“Amour”, fino alla morte


CANNES – Se non fosse che Nanni Moretti non ha mai fatto mistero di detestarlo, Michael Haneke potrebbe candidarsi a una seconda Palma d’oro, dopo quella vinta per Il nastro bianco in questa domenica di festival, triste, invernale e piovosa (ma sempre con migliaia di cinefili in coda fuori dal Palais). C’è voluta una proiezione supplementare stamattina per l’attesissimo Amour, dato che quella delle 8,30 per la stampa è andata ben presto esaurita, molto prima dell’orario di inizio. Merito della grande attesa che circondava il film e soprattutto il ritorno al cinema, 14 anni dopo Ceux qui m’aiment prendront le train, di Jean-Louis Trintignant, attore mitico sia per il cinema francese che per quello italiano, a partire dal Sorpasso di Dino Risi. Attesa per una volta ben riposta. Infatti per Amour, che in Italia uscirà con Teodora il 31 ottobre, già si parla di capolavoro e non solo per la bravura degli interpreti: oltre a Trintignant, Emmanuelle Riva, anche lei ottuagenaria e spudoratamente brava.

Il film, che dà un senso nuovo alla riflessione sulla natura della violenza (in questo caso diremmo piuttosto sulla violenza della natura) tipica del cineasta austriaco, si svolge tutto in un appartamento. L’appartamento borghese di una anziana coppia di intellettuali, musicisti entrambi, Georges e Anna. Il loro ricco passato è testimoniato dai tanti libri e spartiti, dal bel pianoforte a coda del salotto, dagli album di fotografie e dai dischi che a volte riascoltano. La vita scorre serena, li vediamo andare insieme a un concerto (l’unica scena fuori dall’huis clos). La figlia Eva anche lei musicista (Isabelle Huppert, presenza costante per Haneke da La pianista in avanti) vive a Londra ed è molto presa dal suo mènage matrimoniale non proprio risolto e dalle tournée.

Improvvisamente, una mattina, mentre i due vecchi fanno colazione, Anna ha un vuoto, non risponde più al marito, non reagisce più, poco dopo si riprende ma senza ricordare l’accaduto. È l’ictus che la porterà con un lento ma inesorabile percorso di decadimento psicofisico verso l’irreparabile, accompagnata da un estremo, totale gesto d’amore di Georges. Eutanasia, certo.
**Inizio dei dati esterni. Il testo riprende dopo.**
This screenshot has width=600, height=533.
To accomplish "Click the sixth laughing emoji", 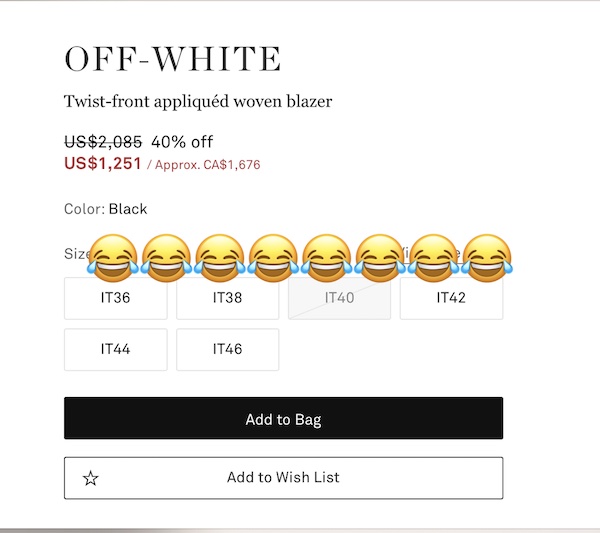I will click(x=380, y=258).
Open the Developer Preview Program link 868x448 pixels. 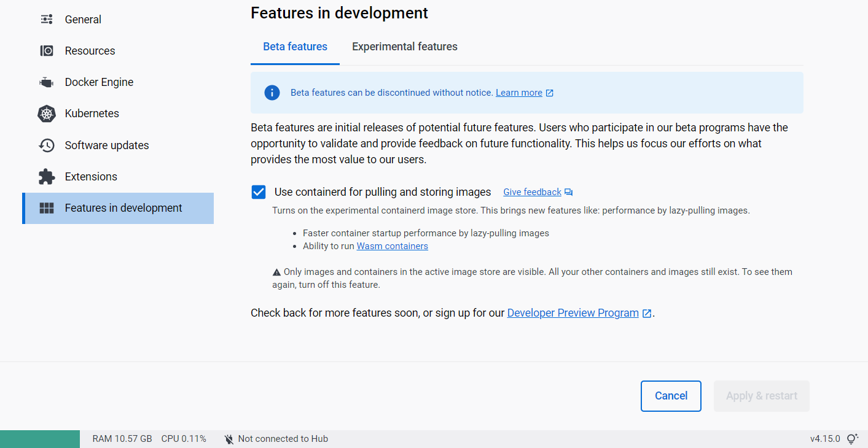click(x=572, y=312)
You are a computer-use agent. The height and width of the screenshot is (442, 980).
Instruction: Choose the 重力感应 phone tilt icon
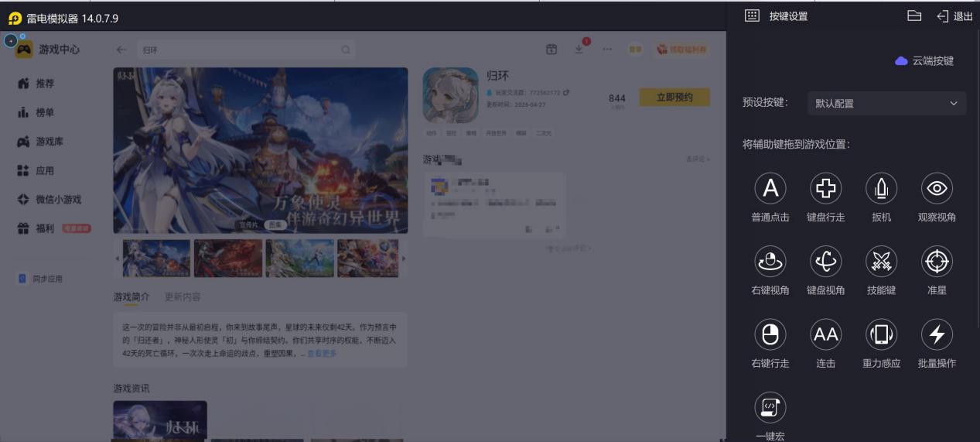point(881,334)
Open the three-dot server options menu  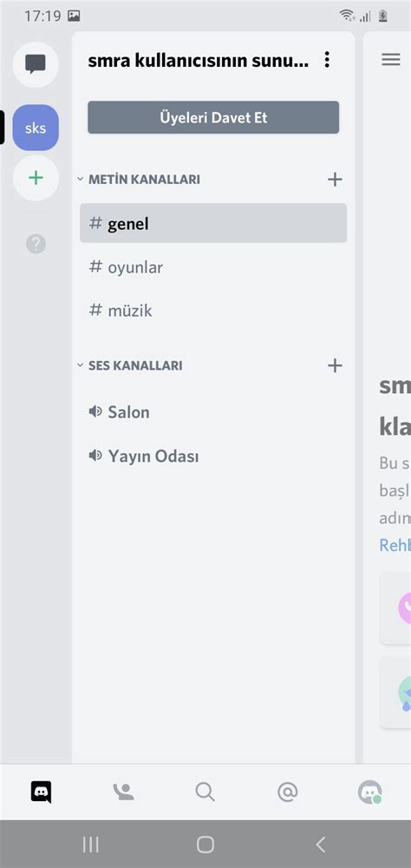click(x=327, y=60)
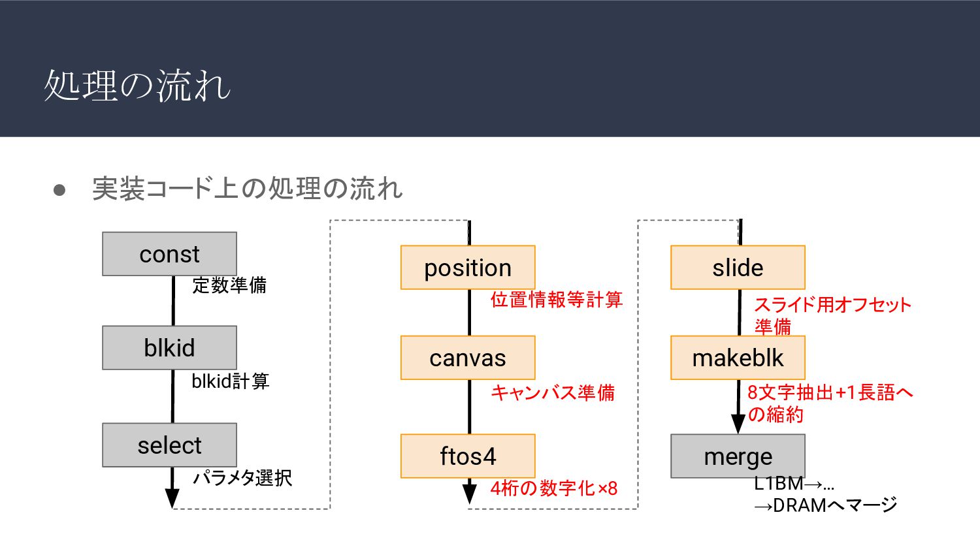Select the blkid計算 annotation text

point(230,381)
Che il film ci mostra con commovente e asciutta grazia. L’avevamo intuito fin dalla prima scena in cui vediamo la polizia entrare nell’appartamento sigillato e invaso dal cattivo odore per trovare il corpo di Anna disteso sul letto, ben vestito, col capo circondato di fiori, avvolto in una serenità assoluta.

“Arrivando a una certa età – chiarisce il 70enne cineasta che ormai lavora in Francia come a casa propria – ci si deve per forza confrontare con le sofferenze di chi amiamo e anch’io l’ho sperimentato”. E Isabelle Huppert, che curiosamente sarà interprete anche di un altro film sull’eutanasia, Bella addormentata di Marco Bellocchio, aggiunge a proposito del suo personaggio, incapace di dare un reale sostegno ai suoi cari che pure ama: “Eva non è crudele verso i suoi genitori, è la situazione che è crudele. C’è qualcosa che separa inevitabilmente i morti dai vivi. Per lei la vita è un fiume che scorre ancora, mentre nella casa dei suoi c’è qualcosa che va verso la fine, verso l’esaurimento”. Felice del ruolo Emmanuelle Riva, che mostra con coraggio il suo corpo anche nudo e tutta la via crucis della malattia, la paralisi, la rabbia, il non voler più vivere, l’incapacità di deglutire, il linguaggio che via via regredisce, sempre accudita dal marito. Racconta la Riva, che esordì con Hiroshima mon amour: “Niente mi è sembrato difficile, per due mesi mi sono messa al posto di Anna gioiosamente”. Ancora, un giornalista domanda a Isabelle Huppert – che oggi è in concorso anche con la commedia coreana In Another Country di Hong Sangsoo – come sia subire la violenza della rappresentazione, ma lei replica decisa: “Non sono gli attori che soffrono, ma gli spettatori”. E a questo punto Haneke ha l’occasione per una precisazione che sta evidentemente a cuore: “Non mi sento uno specialista della violenza, come spesso si dice”.

Girato quasi del tutto in sequenza cronologica, Amour è, come dice il suo autore, un “film semplice” ma di una complessità umana che non può lasciare indifferente nessuno.